I built a project in codepen and the "list-style type" property is not removing the bullet points. I am using an imported google font. When the font is not included then the bullet points are removed. Can someone help me figure out what is going on?

http://codepen.io/rachel_weaver/pen/emYLyG/

7 Answers

Hi Rachel,

If you simply add #nav { list-style: none;} to the bottom of your css you will see everything works, so the problem with your code is not with the specificity but with the cascading of your CSS.

Thanks this really helps, I am a little shaky on the cascade so I can see how I messed up.

Here is the corrected code, do you know of any resources I can use to help improve my understanding of the cascade?

http://codepen.io/rachel_weaver/pen/emYLyG

The problem is you're adding it to a tag that isn't considered a list item. You should apply it to the li tag for it to work.

#nav li
{
   list-style-type: none;
}

Unusual that the font affected it, not really sure what that was.

Hi Rachel,

If you move your font styling css so it comes directly after your @import you should be good.

Hope this helps.

There was something wrong with your @import rule that was throwing the whole thing off. You were right to change the list-style-type to the ul itself. You don't do it on the individual list items.

If you set it to the individual list items, it WILL work, but if you experiment with both, you'll notice that if you add list-style-type to the li instead of the entire ul, you'll get some unwanted padding that's inherited from the browser.

Instead of using a ul with an id of "nav" you should use the html5 nav tags to make the code easier to read and more semantic. It works just the same, but using the nav tags is more a best practice.

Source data

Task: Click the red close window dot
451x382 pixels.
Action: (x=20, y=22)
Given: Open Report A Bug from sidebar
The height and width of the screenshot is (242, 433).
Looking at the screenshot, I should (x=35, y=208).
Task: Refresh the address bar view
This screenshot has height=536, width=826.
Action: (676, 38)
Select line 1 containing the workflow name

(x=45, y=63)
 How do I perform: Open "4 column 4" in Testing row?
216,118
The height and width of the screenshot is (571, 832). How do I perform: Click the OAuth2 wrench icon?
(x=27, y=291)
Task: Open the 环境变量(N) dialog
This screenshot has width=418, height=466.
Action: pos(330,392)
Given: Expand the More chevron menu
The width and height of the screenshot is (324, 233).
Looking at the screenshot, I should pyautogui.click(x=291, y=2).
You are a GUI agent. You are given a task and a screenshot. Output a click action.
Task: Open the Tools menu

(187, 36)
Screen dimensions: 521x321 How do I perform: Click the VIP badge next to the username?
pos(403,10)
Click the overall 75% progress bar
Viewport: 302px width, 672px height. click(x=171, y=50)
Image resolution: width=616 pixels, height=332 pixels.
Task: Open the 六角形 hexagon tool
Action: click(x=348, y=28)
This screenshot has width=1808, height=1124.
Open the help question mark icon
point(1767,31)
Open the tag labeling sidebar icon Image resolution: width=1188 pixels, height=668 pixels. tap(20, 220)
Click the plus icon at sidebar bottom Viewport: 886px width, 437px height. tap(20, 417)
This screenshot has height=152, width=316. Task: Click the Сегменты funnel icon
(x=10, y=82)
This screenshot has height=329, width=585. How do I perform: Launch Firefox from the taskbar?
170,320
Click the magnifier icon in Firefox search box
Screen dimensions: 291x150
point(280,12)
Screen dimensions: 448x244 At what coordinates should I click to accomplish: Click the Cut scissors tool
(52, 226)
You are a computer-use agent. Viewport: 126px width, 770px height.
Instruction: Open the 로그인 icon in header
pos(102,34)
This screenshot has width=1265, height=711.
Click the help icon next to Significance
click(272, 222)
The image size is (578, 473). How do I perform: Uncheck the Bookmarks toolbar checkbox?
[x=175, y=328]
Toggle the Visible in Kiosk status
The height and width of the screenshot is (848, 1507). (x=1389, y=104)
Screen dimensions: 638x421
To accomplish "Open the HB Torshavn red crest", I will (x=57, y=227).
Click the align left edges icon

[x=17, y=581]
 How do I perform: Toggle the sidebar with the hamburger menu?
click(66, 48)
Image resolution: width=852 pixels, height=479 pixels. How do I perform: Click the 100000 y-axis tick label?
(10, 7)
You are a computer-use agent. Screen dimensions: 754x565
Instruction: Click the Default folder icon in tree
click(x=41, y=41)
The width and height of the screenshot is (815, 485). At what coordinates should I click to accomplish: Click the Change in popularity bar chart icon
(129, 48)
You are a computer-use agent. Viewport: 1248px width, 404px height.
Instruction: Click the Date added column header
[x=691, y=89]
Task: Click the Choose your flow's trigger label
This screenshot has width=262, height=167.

**Exercise tasks**
a: In the thread about bullet points that won't go away, where does one reply say the font styling CSS should be moved?
b: Go on with the thread about bullet points that won't go away, picking up after its final sentence.

**Task-by-task results**
a: Directly after the @import.

b:
HTML

<nav id="some_id">
     <ul>
          <a href="#index.html"><li>This will take you home</li></a>
          <a href="#somewhere_else.html"><li>This will take you somewhere else</li></a>
          <a href="#another_place.html"><li>This will take you to another place</li></a>
     </ul>
</nav>

CSS

nav#some_id ul{
       list-style-type:none;
}

Also, unless you are planning on doing something special to them, you don't need individual IDs on every single list item. They're all styled to look the same so the IDs are just creating unused code.

I seem to have formatted my code all funky lol.

<nav id="some_id">
      <ul>
           <a href="index.html"><li>This will take you home</li></a>
           <a href="somewhere_else.html"><li>This will take you somewhere else</li></a>
           <a href="another_place.html"><li>This will take you to another place</li></a>
      </ul>
</nav>
nav#some_id ul{
    list-style:none;
}

I've used just "list-style" here which does the same thing, it's just the shorthand version and you can style other parts of the list in the same line, if needed.

Correct me if I'm wrong but I don't think it's good practice to wrap your li in an a, it should go ul li a for semantic reasons.

Like so:

<ul>
           <li><a href="index.html">This will take you home</a></li>
</ul>

I think you're right that you can apply list-style to the UL. I was thinking perhaps not the nav tag or id=nav incase you have more than one list inside.

:)

Thanks for all the answers!

Thanks for all the answers!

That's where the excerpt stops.